Bald ist es wieder so weit. Einige hunderttausend junge Leute starten als „Azubis“ in ihre Berufsausbildung. Aber Achtung: manche von ihnen werden schon bald die Erfahrung machen, dass der ersehnte Job eine schwere Belastung für ihre Hautgesundheit darstellt. Eine Berufseignungsuntersuchung kann vor bösen Überraschungen bewahren.

Maler, Maurer oder Friseur – diese und viele andere Berufe sind für Menschen mit Hautkrankheiten eigentlich tabu. Eine Untersuchung beim Hautarzt und eine genaue Bewertung des Einzelfalls geben Aufschluss über das individuelle Gefährdungspotential.

„Menschen mit Hautkrankheiten oder empfindlicher Haut sei grundsätzlich zu einer dermatologischen Untersuchung geraten, bevor sie sich einem neuen Beruf widmen oder eine Ausbildung beginnen“, empfiehlt Dr. Arno Köllner vom Berufsverband der Deutschen Dermatologen. Der Sonderreferent für Berufsdermatologie weiß aus seinem Praxisalltag, dass angesichts der Situation auf dem Arbeitsmarkt Hautkranke in Berufen arbeiten, für die sie aufgrund ihrer gesundheitlichen Konstitution eigentlich nicht geeignet sind.

„Eine junge Frau mit Neurodermitis wurde von mir über lange Jahre behandelt und betreut. Bei ihr waren nicht die Hände, wohl aber die Arm- und Kniebeugen sowie Gesicht und Hals betroffen. Nachdem ich die Patientin etwa zwei Jahre lang nicht mehr gesehen hatte, kam sie mit einem sehr ausgeprägten Handekzem in meine Praxis: Sie hatte vor wenigen Monaten eine Ausbildung als Friseurin angenommen und dort Tätigkeiten ohne den entsprechenden Hautschutz verrichtet“, berichtet Köllner von einem Fall aus seiner Praxis. Der alltägliche Kontakt mit Farb- und Bleichstoffen, das häufige Tragen von schützenden Handschuhen sowie die Dauerbelastung der Haut mit Feuchtigkeit – etwa beim Haarewaschen – verursachten bei der jungen Frau das Handekzem. Letztendlich musste sie den Beruf aufgeben.

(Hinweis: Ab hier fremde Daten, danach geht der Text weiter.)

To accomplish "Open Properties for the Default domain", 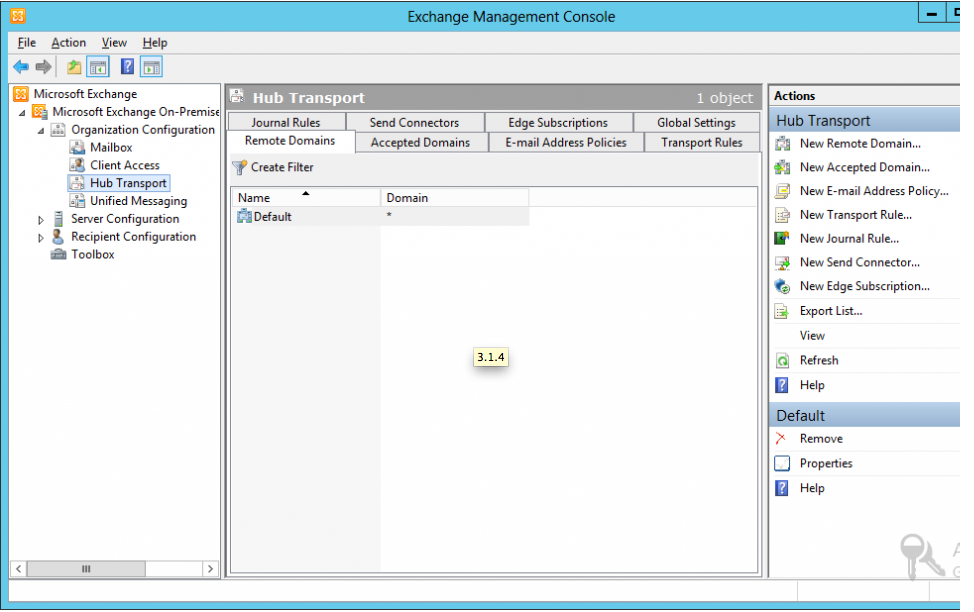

Zwar ist nach Köllners Angaben die Zahl der berufsbedingten Hauterkrankungen in diesem Handwerk in den letzten Jahren durch wirksame Arbeitsschutzmaßnahmen sehr stark rückläufig, doch könnten auch diese nicht immer in jedem Einzelfall greifen. Ähnlich sehe es in anderen Berufszweigen aus: als Maler, Reinigungskraft oder in den Pflegeberufen, in der Metall- und Baubranche oder in der Nahrungsmittelindustrie seien Menschen besonders gefährdet, eine beruflich bedingte Dermatose zu entwickeln.

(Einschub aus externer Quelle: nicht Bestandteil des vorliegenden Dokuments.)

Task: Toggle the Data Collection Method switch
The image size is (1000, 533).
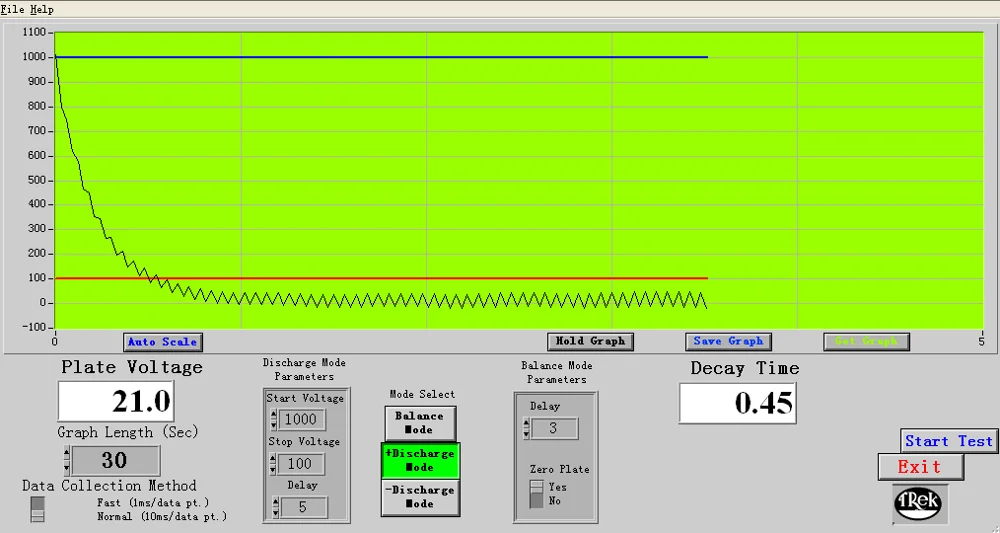Action: [38, 508]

Jedoch hält der Duisburger Hautarzt nichts vom Ausschluss ganzer Berufsfelder für Menschen mit Hautkrankheiten: „Wäre die junge Frau vor Antritt der Lehrstelle bei mir vorstellig geworden und hätte von ihrem Berufswunsch berichtet, hätte ich ihr eigentlich von diesem Berufsweg abraten müssen. Doch wenn es sich um einen Traumberuf handelt, gerade angesichts des heutigen Arbeits- und Lehrstellenangebots, müsste ich diesen Rat relativieren und den betreffenden Patienten auf einen bestmöglichen Hautschutz im Arbeitsalltag einschwören“, so Köllner. Letztendlich handele es sich bei der Berufseignungsuntersuchung immer um eine individuelle Untersuchung; man könne Hautkranken nicht pauschal von bestimmten beruflichen Tätigkeiten abraten.